New math alumnus' startup pitch turned heads at Y Combinator Demo Day

Tuesday, September 22, 2020

Extracted from University of Waterloo's story on September 21, 2020

When investors logged in to Y Combinator’s virtual summer 2020 Demo Day, they got to see Waterloo entrepreneurship in action. Four companies with ties to Velocity and the University of Waterloo took part in the event, including one co-founded by a recent Math alumnus, which brought together a class of 198 of founders from 26 different countries.

Intelline was born out of the University of Waterloo Problem Lab, a one-of-a-kind resource that challenges students to create ventures of significant economic and social consequences. By focusing on the problem and not the solution, the Problem Lab sets the stage for truly innovative ideas. Back in 2017, co-founders Kyle Faller and Chris Mathew (BMath ’20) won the first-place prize at the Problem Pitch Competition, earning $4,000 to fund research and development to help address the prohibitive cost of cryocooling methods.

Their next stop for Intelline was the 2018 Velocity Fund Finals, where they picked up an extra $10,000 to help fund the hardware they needed to create a more affordable cryocooling system for commercial use. As they continued testing, their designs have evolved into a linear generator technology that can save fuel and significantly reduce greenhouse gas emissions.

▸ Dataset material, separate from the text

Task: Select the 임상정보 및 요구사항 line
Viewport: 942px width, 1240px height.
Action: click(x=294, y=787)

Intelline’s diesel generators use 40 per cent less fuel and are propelling their business success. They showed off their technology to the mining industry at the annual Prospectors & Developers Association of Canada conference in March 2020, generating considerable interest from customers looking to save on costs. They project that the technology can save a mine operation $35 million a year.

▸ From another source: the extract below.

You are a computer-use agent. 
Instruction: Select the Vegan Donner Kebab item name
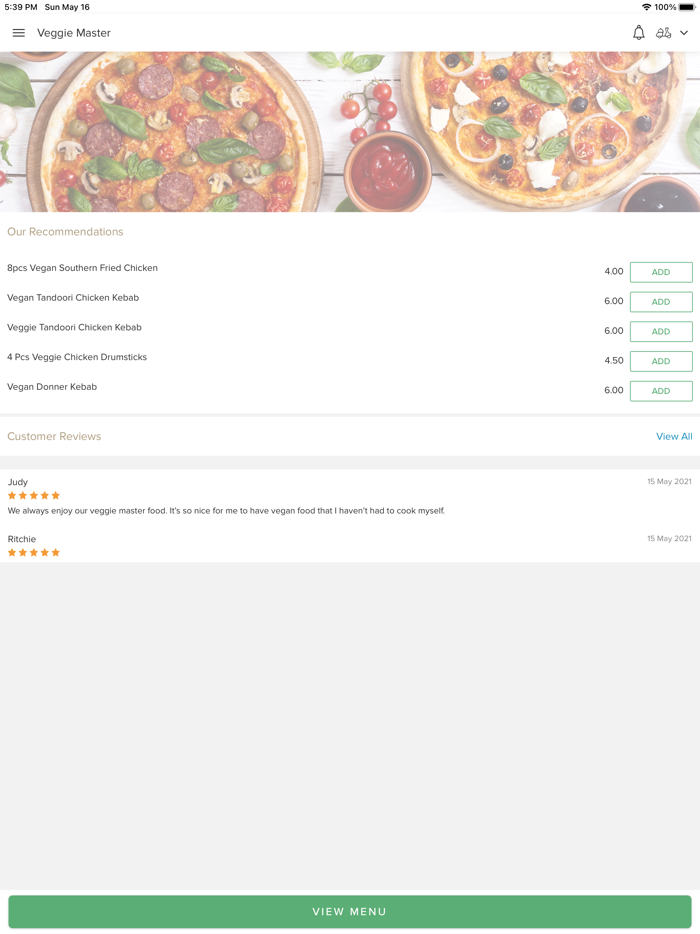[x=52, y=387]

The Intelline Modular Linear Generator (MLG) is modular, meaning that the units can be scaled to add generating capacity and grow with a business. The MLG is cost-competitive and more efficient, and it’s eliminated many of the moving parts found in traditional engines, resulting in a fivefold extension of the lifetime between rebuilds.

“Our generators are truly a direct replacement for traditional generators, making it easy for customers to make the switch to more efficient technology without having to invest heavily in new infrastructure, says Faller. “We want them to start using less diesel ASAP, but our technology is also designed to work with other fuel types without having to change the hardware."

Next year, the plan is to test a hybrid generator application, then in a rail vehicle as the team explores the possible applications of the MLG in a world where fleets traditional diesel and natural gas engines will require new, modern replacements.

“We imagine a future where mining operations, remote communities, ships, trains, and construction equipment are all powered by Intelline generators, and our products can become a driving force in the transition to sustainable zero-carbon fuels," says Faller.